Logotype for Helen of Troy Limited

Helen of Troy (HELE) Q4 2025 earnings summary

Event summary combining transcript, slides, and related documents.

Logotype for Helen of Troy Limited

Q4 2025 earnings summary

23 Dec, 2025

Executive summary

  • Q4 FY25 net sales declined 0.7% year-over-year to $485.9M, with results at the higher end of the outlook range despite currency headwinds; full-year sales were $1.91B, down 4.9%.

  • Adjusted EPS for Q4 was $2.33, down from $2.45 last year; GAAP diluted EPS rose 24% to $2.22 due to a $64.6M transitional tax benefit.

  • Olive & June outperformed expectations, became the #1 nail brand in Target, contributed $23M to Q4 sales, and was acquired for nearly $330M in December 2024.

  • Project Pegasus restructuring completed, delivering the largest annual savings, improving gross margin, and incurring $60.9M in pre-tax charges.

  • No formal FY26 guidance provided due to global trade policy uncertainty and macroeconomic volatility; supplier diversification and cost control are key focuses.

Financial highlights

  • Q4 net sales: $485.9M, down 0.7% YOY; adjusted operating margin: 15.4% (-160 bps YOY); gross margin: 48.6% (-40 bps YOY); adjusted EBITDA margin: 17.4% (-190 bps YOY); adjusted EPS: $2.33 (vs. $2.45 LY); free cash flow: $27.1M.
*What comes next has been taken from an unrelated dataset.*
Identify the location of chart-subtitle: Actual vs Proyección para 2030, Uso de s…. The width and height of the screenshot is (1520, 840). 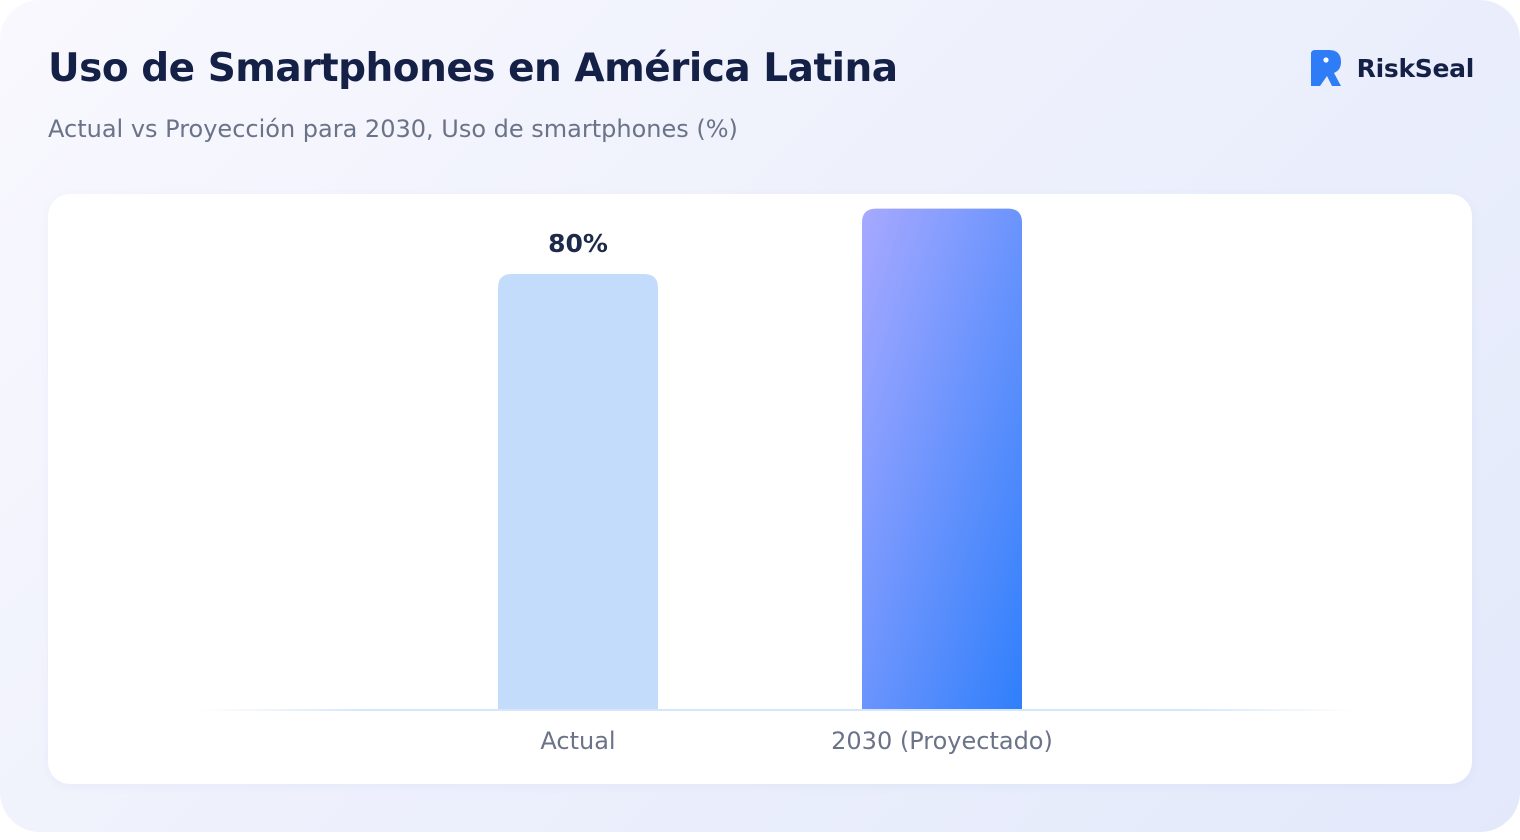
(393, 129).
  • FY25 net sales: $1.908B, down 4.9% YOY; adjusted operating margin: 13.2%; gross margin: 47.9% (+60 bps YOY); adjusted EBITDA margin: 15.2%; adjusted EPS: $7.17; free cash flow: $83.1M (vs. $269.4M LY).
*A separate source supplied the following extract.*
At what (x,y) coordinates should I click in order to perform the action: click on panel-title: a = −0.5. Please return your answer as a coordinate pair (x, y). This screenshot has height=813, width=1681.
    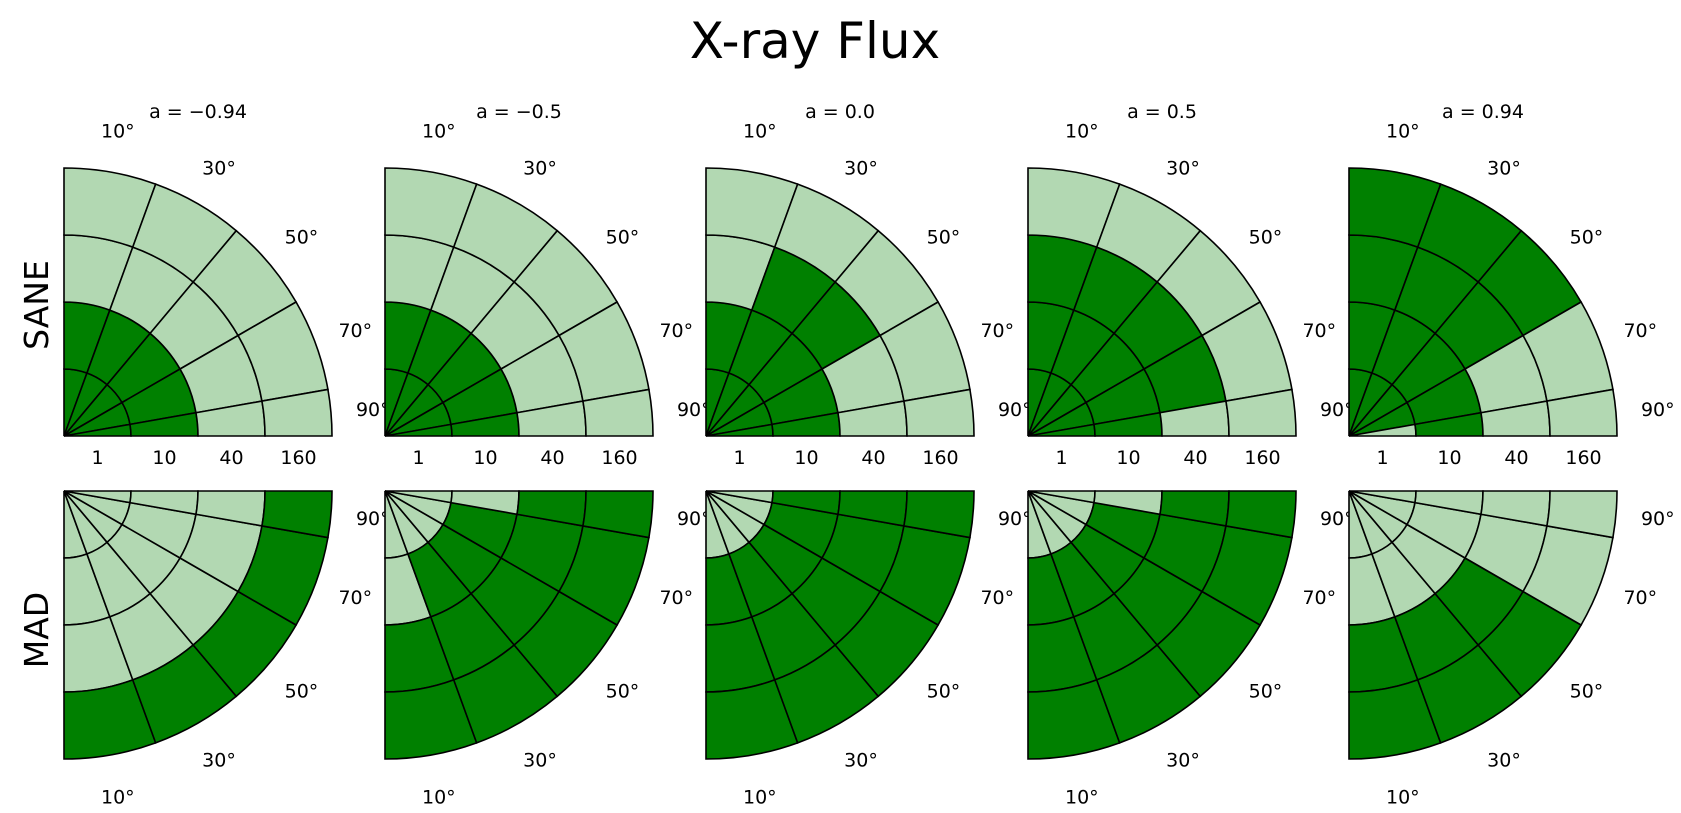
    Looking at the image, I should click on (519, 112).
  • Q4 net income was $50.9M, up from $42.7M; full-year net income was $123.8M, down from $168.6M.

  • Net leverage ratio at year-end was 3.0x, reflecting the Olive & June acquisition and share repurchases.

  • Q4 operating margin dropped to 0.4% due to a $51.5M impairment charge; adjusted operating margin was 15.4%.

Outlook and guidance

  • No FY26 guidance provided due to global trade policy and tariff uncertainty; outlook will be updated when there is more clarity.

  • Supplier diversification plan accelerated, targeting 70–80% mitigation of $200M+ tariff impact in FY26 and reducing China exposure to under 20% of COGS by end of FY26.

  • Q1 FY26 expected to be softer than Q4, with pressure from paused retailer direct imports and international headwinds, especially in China.

  • Anticipate positive free cash flow for the full year despite challenges.

  • Cost reduction and cash preservation measures implemented, including capex suspension and expense reductions.